A l’austérité presque janséniste du titre répond une urgence de vivre et une volonté de « faire frissonner l’amour », là « où tant d’amour a manqué » (p. 25). Car c’est une intense déclaration d’amour que ce recueil, une ode à l’amant, et à nous tous qui nous sommes séparés de la chair. C’est un don libre de soi que nous fait Nathalie Swan quand, dit-elle ce soir-là à La Chouette Librairie, « elle met en mouvement le vide qu’est le désir » contre le « Désert » (p. 22) de l’absence. Enivrez-moi, dit la chair désirante dans sa révolte.

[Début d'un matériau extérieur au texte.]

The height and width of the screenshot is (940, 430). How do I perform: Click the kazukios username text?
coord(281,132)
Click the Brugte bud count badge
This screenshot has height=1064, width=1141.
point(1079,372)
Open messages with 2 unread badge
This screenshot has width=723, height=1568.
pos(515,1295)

Besogner les mots avec la langue
A une écriture qui assècherait le vers, la poétesse oppose la chair tiède et salée des mots, fouille les plis d’une écriture désirante et toute séminale, lancine le verbe, encore et encore :
mon axe creusé d’encore
culmine sur le chemin bleu de ta lumière
tes paumes m’acoquinent
ta langue m’ensevelit au-dedans de toi
le tréfonds de mes déchirures se ravit
des spasmes de vagues
s’éventrent (p. 36)
Il y a quelque chose d’un laborieux qui se cherche dans ses vers, n’élimine rien de sa patience aimante, accueille la surprise et cherche son plaisir, tend de toute sa bouche vers le jaillissement de l’image inouïe qui saisit toujours par sa grâce simple et nouvelle :
l’élan de ton ruisseau se dresse
abrite ton corps dans ma parole (p. 81)
Autour de la métaphore qui se détache singulière et où git l’instinct de la beauté : « Tu saccades mon point d’aube » (p. 47), s’expriment aussi l’instinct grégaire des mots de la chair, leur excroissance luxuriante qui répond à l’appel de la vie. Les mots se reprennent, ne se mâchent pas, sont retournés, changent de posture dans le vers et donnent à voir des copulations monstrueuses, toutes rabelaisiennes : « ta comète bombarde ma planète de succulences / le rouge de mes pommes d’amour ravagées fonce // les traversées en sourdine de ton nœud / m’arrachent des éboulis imprononçables / me forent d’euphorie / strient mon azur » (p. 62). Complément du nom du nom du nom jusqu’au fer rouge du plaisir : « l’odeur des fraisiers de tes mots respire le pas de loup / du velours / sur le fuseau horaire du battement de ton cœur… » (p. 43). Froissement, friction des mots, péché de chair, gourmandise et dévoration, tendresse de la prostituée qui se donne sans gain, plus sainte que chasteté triomphante. On est touché(e) par cette nécessité de la besogne qui est amour infini, langue libre et assoiffée : « et le sans-vie circule loin de nous » (p. 14) ; « que le sel de la vie s’en aille / qu’on m’enlève les ailes / mais jamais être descellée de ton amour » (p. 64).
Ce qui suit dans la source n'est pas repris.